I'm not Super Mom.  I'm not Susie Homemaker--though sometimes we're great pals.  I'm not perfect.  I'm just me.

I'm just trying to figure out what that means.

Saturday, January 8, 2011

Cutest Kid on the Planet

I don't usually blog on the weekends, but I couldn't help myself.  There is no way I could wait until Monday to show off the cutest kid on the planet.  I'm pretty sure you'll see for yourself that I'm not being biased when I say that either.   It's simply the truth.

Evie had her three-year pictures done today, and we got a few great shots.  Enjoy!











Saturday, January 1, 2011

New Years Resolutions: Part 3

Happy 2011 everyone!  I hope everyone had a great night celebrating both endings and new beginnings.  My little family had a fantastic time celebrating with friends. 

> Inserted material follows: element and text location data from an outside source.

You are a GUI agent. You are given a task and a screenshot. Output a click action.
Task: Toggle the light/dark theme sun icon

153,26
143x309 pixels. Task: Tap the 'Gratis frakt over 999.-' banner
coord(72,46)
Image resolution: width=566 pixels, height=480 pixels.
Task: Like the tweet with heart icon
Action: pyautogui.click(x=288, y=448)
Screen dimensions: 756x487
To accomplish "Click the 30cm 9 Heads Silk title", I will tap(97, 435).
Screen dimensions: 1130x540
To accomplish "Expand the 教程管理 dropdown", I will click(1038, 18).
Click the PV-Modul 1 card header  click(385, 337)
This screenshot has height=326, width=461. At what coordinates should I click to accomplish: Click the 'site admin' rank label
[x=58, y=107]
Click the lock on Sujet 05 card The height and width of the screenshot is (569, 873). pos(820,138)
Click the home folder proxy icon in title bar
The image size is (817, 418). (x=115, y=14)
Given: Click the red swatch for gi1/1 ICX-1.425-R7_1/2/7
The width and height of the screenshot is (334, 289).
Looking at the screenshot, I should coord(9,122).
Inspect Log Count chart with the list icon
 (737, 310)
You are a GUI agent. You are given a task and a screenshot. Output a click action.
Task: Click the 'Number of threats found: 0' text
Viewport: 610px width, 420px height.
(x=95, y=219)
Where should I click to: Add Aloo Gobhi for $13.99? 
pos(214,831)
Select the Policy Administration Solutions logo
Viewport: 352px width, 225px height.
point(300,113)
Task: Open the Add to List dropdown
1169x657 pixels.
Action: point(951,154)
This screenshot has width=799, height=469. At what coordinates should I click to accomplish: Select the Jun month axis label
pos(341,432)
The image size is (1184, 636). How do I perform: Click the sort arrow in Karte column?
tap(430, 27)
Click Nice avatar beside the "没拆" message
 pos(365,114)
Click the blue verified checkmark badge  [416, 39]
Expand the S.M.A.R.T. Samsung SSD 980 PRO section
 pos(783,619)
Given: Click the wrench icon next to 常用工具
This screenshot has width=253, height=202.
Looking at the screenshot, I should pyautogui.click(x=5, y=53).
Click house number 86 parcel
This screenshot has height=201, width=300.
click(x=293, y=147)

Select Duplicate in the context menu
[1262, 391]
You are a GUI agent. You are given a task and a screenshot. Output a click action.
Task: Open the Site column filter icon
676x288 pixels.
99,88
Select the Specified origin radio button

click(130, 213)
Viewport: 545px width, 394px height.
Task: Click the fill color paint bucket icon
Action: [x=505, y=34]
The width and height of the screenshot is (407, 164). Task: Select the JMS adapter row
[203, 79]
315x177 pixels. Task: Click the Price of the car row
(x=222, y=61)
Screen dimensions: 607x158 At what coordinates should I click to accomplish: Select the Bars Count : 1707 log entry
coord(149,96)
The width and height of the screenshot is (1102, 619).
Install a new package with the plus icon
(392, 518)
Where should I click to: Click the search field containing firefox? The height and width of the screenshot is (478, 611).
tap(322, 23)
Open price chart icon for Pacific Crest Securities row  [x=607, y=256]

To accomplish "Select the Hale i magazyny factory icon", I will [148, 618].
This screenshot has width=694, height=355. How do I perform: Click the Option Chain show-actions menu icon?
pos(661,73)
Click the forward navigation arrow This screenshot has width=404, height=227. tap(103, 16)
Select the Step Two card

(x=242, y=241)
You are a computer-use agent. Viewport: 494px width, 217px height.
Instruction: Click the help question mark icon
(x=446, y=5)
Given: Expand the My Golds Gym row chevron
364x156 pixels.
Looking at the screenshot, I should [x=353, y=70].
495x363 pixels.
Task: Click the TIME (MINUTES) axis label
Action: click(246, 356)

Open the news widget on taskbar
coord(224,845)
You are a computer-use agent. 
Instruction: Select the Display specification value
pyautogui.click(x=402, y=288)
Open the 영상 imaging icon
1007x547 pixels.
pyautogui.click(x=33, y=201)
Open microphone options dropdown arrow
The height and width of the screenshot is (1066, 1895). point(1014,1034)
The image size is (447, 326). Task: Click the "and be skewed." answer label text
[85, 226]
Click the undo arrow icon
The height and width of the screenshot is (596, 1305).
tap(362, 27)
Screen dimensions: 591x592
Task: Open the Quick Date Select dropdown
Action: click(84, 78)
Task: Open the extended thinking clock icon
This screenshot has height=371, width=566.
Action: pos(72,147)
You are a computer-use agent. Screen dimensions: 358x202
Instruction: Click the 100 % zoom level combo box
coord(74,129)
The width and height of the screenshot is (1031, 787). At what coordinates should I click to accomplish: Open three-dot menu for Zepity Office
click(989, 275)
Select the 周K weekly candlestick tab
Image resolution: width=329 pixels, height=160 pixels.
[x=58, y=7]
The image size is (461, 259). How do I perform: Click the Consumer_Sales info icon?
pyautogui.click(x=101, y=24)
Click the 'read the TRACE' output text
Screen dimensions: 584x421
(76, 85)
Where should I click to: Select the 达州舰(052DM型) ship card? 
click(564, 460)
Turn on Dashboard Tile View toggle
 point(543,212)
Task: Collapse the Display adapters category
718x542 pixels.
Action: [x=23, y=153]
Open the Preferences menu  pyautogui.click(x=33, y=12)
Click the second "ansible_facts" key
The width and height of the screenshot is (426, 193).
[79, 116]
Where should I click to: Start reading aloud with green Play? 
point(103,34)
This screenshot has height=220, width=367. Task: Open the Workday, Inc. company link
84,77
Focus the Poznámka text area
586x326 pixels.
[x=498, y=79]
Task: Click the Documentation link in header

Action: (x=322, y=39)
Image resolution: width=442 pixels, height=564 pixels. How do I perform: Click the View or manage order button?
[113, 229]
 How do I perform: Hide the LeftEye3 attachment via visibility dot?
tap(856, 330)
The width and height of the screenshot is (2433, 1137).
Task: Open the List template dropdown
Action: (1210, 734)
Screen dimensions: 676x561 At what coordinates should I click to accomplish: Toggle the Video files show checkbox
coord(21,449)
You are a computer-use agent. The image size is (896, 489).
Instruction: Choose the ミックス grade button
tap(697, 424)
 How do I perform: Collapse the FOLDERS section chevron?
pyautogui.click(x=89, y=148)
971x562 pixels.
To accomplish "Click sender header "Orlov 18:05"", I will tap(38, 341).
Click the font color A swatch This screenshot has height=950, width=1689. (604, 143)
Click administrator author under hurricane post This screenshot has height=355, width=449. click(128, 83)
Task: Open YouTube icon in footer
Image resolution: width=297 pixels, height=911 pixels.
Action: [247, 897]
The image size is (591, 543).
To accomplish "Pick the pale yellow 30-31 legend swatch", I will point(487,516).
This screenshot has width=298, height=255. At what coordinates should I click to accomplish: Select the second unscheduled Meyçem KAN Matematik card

So the last couple of days I've talked about my New Years Resolution from last year.  It's a new year now which means new resolutions.  I have a couple this year, and I hope by sharing them I'll feel more compelled to stick to them.

I'll just get this one out of the way since it's in no way original, and I'm sure most people make it.  My first resolution is to start leading a healthier lifestyle.  I think I've made this resolution every single year, and even though I stick to it for a while, it never seems to last.  I make pretty much every dinner from scratch so we don't eat like complete crap around here, but I make it to the gym about once every six months.  I just have so many other things I'm focusing on that it doesn't make the cut.  This year I'm going to try harder.

My second resolution is a little more original.  I want to start focusing more on Evie's education at home.  Obviously she's only (almost) three so I'm not talking quadratic equations,  but since she doesn't go to daycare and get a little bit of organized education everyday, I feel like I need to do something more at home.  She's a smart kid, and I think she would love the challenge of learning new things every day. 

My last resolution is the big one.  The one that I'm going to strive every day to achieve.  My big New Year's resolution is to change my thoughts about money.  If you don't count student loans, we don't have much debt.  Which is pretty amazing since it seems like everyone is in piles of debt these days.  But I sort of hate the consumerism that we're all submersed in.  I don't like feeling compelled to continuously buy bigger and better, newer and cooler.  So my resolution is to think more before I buy.  To refurbish and re-purchase more often. 

I'll probably be writing about my resolutions periodically to keep me accountable.  Help keep me accountable!